General Power Rule If \(g\) is a differentiable function and \(n\) is any constant, then \begin{equation} \deriv{}{x} [g(x)]^n = n \parbr{g(x)}^{n - 1} \cdot g'(x) \cma \eqlabel{eq:chain-power} \end{equation} where \([g(x)]^n\) is defined.
Differentiating \(b^x\) The function \(y = b^x\) can be rewritten as the composite function \(y = e^{x \ln b}.\) If \(b \gt 0,\) then the Chain Rule gives \begin{equation} \deriv{}{x} \par{b^x} = b^x \ln b \pd \eqlabel{eq:diff-b^x} \end{equation}
Using the Chain Rule Multiple Times We use the Chain Rule multiple times when a function is composed of more than two layers. In general, if a function is composed of \(n\) layers, then we apply the Chain Rule \(n - 1\) times.

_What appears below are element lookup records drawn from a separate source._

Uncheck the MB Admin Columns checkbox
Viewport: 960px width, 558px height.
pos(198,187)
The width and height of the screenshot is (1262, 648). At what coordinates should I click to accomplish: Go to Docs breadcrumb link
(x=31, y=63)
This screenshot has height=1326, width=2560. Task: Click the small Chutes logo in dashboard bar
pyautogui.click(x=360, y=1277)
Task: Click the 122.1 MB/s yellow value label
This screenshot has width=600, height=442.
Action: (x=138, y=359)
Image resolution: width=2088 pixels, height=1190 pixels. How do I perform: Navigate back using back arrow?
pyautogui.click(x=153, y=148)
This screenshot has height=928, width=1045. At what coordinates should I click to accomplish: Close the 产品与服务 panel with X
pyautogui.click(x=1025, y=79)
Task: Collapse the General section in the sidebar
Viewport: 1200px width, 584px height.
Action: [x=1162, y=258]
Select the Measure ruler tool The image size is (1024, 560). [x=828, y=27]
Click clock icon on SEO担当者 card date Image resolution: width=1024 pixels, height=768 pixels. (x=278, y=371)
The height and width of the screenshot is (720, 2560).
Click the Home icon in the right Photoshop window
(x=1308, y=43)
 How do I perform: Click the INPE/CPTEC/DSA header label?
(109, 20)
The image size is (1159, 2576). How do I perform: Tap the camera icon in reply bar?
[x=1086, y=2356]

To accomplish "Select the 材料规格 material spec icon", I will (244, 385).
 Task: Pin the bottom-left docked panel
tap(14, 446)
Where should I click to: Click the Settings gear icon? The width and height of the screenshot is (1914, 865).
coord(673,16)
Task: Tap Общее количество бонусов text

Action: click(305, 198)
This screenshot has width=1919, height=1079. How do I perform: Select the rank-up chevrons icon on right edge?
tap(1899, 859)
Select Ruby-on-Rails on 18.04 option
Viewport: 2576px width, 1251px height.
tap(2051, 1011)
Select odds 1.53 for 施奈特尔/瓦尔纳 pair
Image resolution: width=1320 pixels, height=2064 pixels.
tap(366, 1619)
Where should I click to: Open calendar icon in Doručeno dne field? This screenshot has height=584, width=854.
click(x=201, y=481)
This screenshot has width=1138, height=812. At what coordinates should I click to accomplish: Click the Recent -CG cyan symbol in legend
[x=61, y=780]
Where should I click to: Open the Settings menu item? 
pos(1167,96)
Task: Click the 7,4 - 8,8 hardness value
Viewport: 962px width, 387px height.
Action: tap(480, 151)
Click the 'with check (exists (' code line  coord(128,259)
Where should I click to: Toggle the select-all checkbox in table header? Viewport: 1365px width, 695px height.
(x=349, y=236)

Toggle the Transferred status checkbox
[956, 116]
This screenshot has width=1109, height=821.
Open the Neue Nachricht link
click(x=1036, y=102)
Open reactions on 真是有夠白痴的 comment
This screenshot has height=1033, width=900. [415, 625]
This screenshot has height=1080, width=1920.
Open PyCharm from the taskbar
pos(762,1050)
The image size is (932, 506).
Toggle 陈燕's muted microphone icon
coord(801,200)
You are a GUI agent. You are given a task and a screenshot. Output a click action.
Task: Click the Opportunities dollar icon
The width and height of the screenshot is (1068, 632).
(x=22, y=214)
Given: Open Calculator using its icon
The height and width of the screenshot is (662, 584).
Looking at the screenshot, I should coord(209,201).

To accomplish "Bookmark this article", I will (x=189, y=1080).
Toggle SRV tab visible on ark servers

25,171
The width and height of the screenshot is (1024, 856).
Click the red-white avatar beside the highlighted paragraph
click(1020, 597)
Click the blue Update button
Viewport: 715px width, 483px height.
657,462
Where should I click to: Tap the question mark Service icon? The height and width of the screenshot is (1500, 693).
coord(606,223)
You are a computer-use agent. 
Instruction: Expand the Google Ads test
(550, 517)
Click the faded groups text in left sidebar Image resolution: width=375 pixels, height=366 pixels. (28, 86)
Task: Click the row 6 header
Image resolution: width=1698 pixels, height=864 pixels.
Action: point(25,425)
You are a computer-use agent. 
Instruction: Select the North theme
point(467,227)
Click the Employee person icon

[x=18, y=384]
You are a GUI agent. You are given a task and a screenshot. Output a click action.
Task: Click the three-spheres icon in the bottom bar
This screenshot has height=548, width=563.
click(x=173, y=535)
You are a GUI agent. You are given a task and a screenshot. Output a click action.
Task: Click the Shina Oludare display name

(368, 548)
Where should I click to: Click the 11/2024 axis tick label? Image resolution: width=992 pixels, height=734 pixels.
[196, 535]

For example, the derivative of \(y = f(g(h(x)))\) (composed of three layers) is given by either \begin{flalign} && \deriv{y}{x} &= f'(g(h(x))) \cdot g'(h(x)) \cdot h'(x) \eqlabel{eq:chain-rule-3} &\nl \laWord{or} && \deriv{y}{x} &= \deriv{f}{g} \deriv{g}{h} \deriv{h}{x} \nonumber \pd \end{flalign} You shouldn't memorize \(\eqref{eq:chain-rule-3};\) instead, during your first application of the Chain Rule, we recommend that you view \(g(h(x))\) as a single, ordinary function composed within \(f.\) Be organized in writing out the steps of your differentiation process.